**WORK TO DO:**
Reproduce every one of the rows below word for word, keeping them in their original order.
----- GIVEN ENTRIES -----
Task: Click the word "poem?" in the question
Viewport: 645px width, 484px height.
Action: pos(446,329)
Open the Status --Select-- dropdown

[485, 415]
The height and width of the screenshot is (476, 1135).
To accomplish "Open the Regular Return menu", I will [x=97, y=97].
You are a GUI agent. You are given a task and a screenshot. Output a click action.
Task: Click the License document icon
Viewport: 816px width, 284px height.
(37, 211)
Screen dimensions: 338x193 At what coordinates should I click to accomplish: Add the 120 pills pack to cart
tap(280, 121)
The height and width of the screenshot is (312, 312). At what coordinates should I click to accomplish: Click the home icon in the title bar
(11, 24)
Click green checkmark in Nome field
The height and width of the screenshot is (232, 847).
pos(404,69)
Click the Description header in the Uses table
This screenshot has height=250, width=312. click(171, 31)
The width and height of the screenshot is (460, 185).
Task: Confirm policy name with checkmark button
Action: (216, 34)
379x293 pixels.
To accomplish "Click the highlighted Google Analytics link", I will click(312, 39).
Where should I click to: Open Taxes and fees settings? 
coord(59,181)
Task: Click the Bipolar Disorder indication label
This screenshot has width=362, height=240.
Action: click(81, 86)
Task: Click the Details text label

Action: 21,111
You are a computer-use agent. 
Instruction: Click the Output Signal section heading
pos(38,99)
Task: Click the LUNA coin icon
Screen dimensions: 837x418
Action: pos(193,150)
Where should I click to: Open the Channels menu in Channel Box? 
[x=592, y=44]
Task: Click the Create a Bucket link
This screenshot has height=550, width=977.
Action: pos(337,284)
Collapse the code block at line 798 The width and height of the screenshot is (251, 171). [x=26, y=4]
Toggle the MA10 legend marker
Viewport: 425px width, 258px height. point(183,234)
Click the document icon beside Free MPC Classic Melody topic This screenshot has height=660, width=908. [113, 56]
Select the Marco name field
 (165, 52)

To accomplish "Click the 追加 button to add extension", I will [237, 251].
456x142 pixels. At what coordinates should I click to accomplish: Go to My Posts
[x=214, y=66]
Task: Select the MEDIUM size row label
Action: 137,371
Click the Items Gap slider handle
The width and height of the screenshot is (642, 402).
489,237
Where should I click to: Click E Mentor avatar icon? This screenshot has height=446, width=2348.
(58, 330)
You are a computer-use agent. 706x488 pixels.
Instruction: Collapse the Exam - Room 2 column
-----
**SOLUTION TO THIS TASK:**
Task: Click the word "poem?" in the question
Viewport: 645px width, 484px height.
Action: pos(446,329)
Open the Status --Select-- dropdown

[485, 415]
The height and width of the screenshot is (476, 1135).
To accomplish "Open the Regular Return menu", I will [x=97, y=97].
You are a GUI agent. You are given a task and a screenshot. Output a click action.
Task: Click the License document icon
Viewport: 816px width, 284px height.
(37, 211)
Screen dimensions: 338x193 At what coordinates should I click to accomplish: Add the 120 pills pack to cart
tap(280, 121)
The height and width of the screenshot is (312, 312). At what coordinates should I click to accomplish: Click the home icon in the title bar
(11, 24)
Click green checkmark in Nome field
The height and width of the screenshot is (232, 847).
pos(404,69)
Click the Description header in the Uses table
This screenshot has height=250, width=312. click(171, 31)
The width and height of the screenshot is (460, 185).
Task: Confirm policy name with checkmark button
Action: (216, 34)
379x293 pixels.
To accomplish "Click the highlighted Google Analytics link", I will click(312, 39).
Where should I click to: Open Taxes and fees settings? 
coord(59,181)
Task: Click the Bipolar Disorder indication label
This screenshot has width=362, height=240.
Action: click(81, 86)
Task: Click the Details text label

Action: 21,111
You are a computer-use agent. 
Instruction: Click the Output Signal section heading
pos(38,99)
Task: Click the LUNA coin icon
Screen dimensions: 837x418
Action: pos(193,150)
Where should I click to: Open the Channels menu in Channel Box? 
[x=592, y=44]
Task: Click the Create a Bucket link
This screenshot has height=550, width=977.
Action: pos(337,284)
Collapse the code block at line 798 The width and height of the screenshot is (251, 171). [x=26, y=4]
Toggle the MA10 legend marker
Viewport: 425px width, 258px height. point(183,234)
Click the document icon beside Free MPC Classic Melody topic This screenshot has height=660, width=908. [113, 56]
Select the Marco name field
 (165, 52)

To accomplish "Click the 追加 button to add extension", I will [237, 251].
456x142 pixels. At what coordinates should I click to accomplish: Go to My Posts
[x=214, y=66]
Task: Select the MEDIUM size row label
Action: 137,371
Click the Items Gap slider handle
The width and height of the screenshot is (642, 402).
489,237
Where should I click to: Click E Mentor avatar icon? This screenshot has height=446, width=2348.
(58, 330)
You are a computer-use agent. 706x488 pixels.
Instruction: Collapse the Exam - Room 2 column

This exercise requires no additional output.